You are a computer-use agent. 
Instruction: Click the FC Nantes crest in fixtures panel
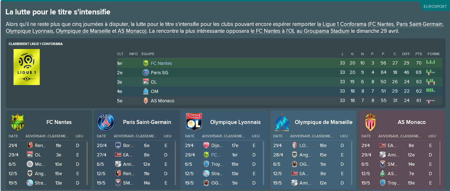(18, 122)
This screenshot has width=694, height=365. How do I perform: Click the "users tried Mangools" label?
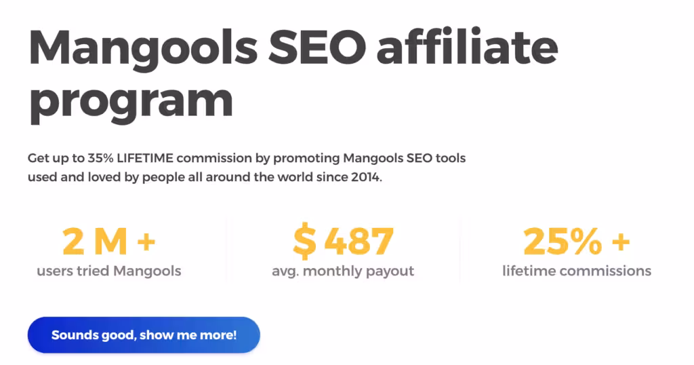click(x=108, y=271)
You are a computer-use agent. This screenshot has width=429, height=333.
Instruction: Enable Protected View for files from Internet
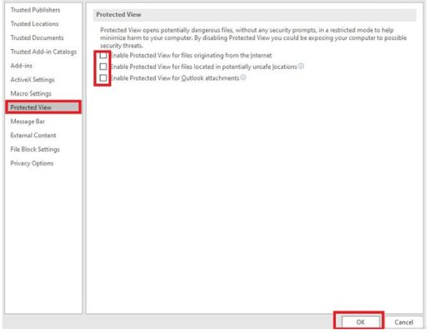(103, 55)
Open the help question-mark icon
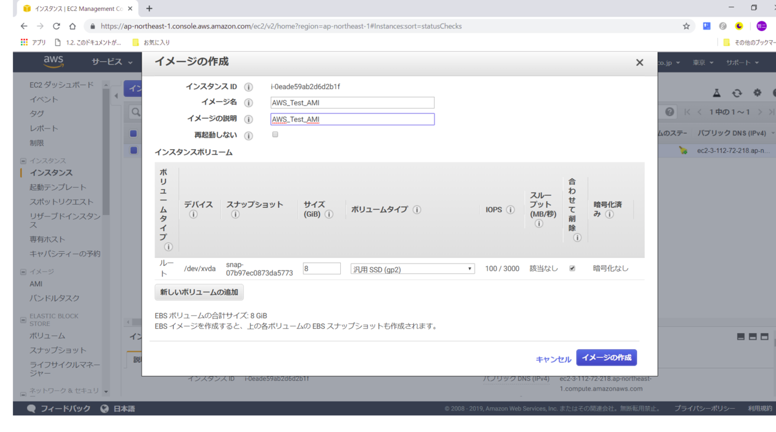Viewport: 776px width, 432px height. coord(669,111)
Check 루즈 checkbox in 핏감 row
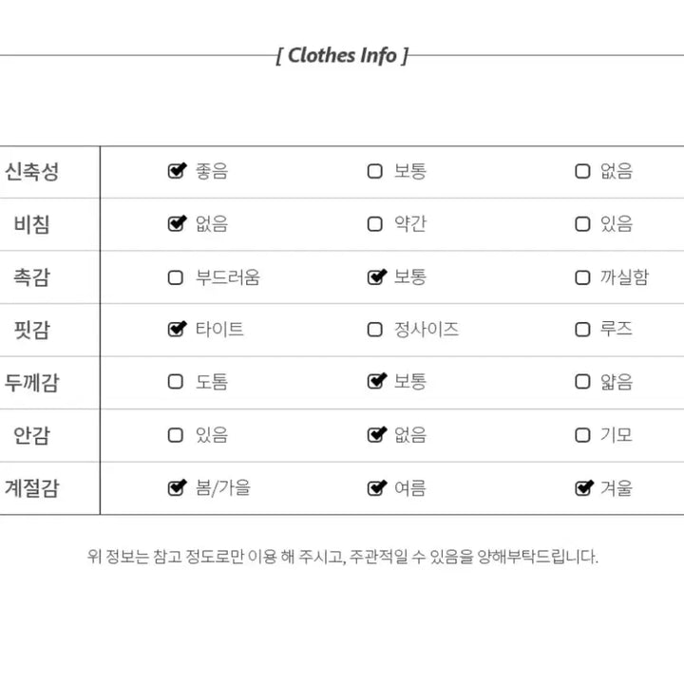The image size is (684, 684). coord(582,330)
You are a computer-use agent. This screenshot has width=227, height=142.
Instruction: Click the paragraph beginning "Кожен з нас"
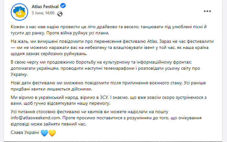pyautogui.click(x=108, y=30)
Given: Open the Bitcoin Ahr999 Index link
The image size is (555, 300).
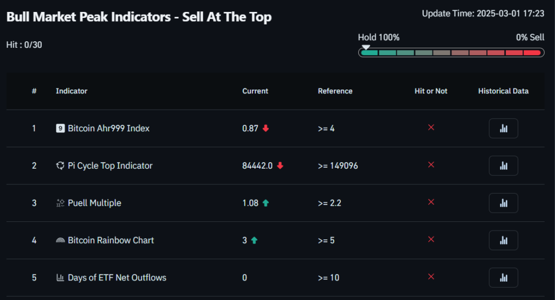Looking at the screenshot, I should tap(108, 129).

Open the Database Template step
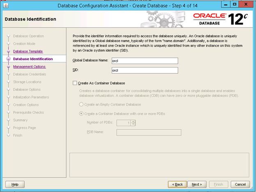27,51
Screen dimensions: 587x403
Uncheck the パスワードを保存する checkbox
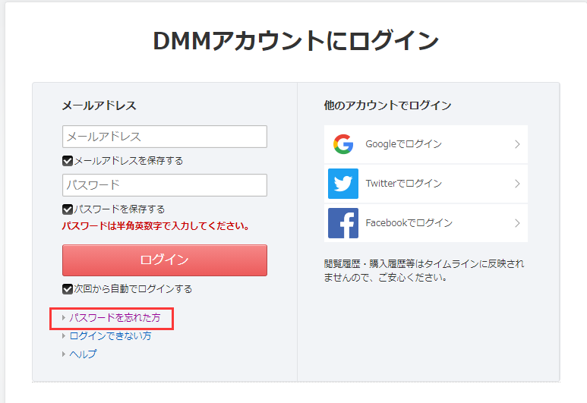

AIM OF THE TASK:
Leave out all pictures and extract exactly the lines from the line with "Screen dimensions: 587x403" through the end of the material.

EXPECTED ANSWER:
Screen dimensions: 587x403
Uncheck the パスワードを保存する checkbox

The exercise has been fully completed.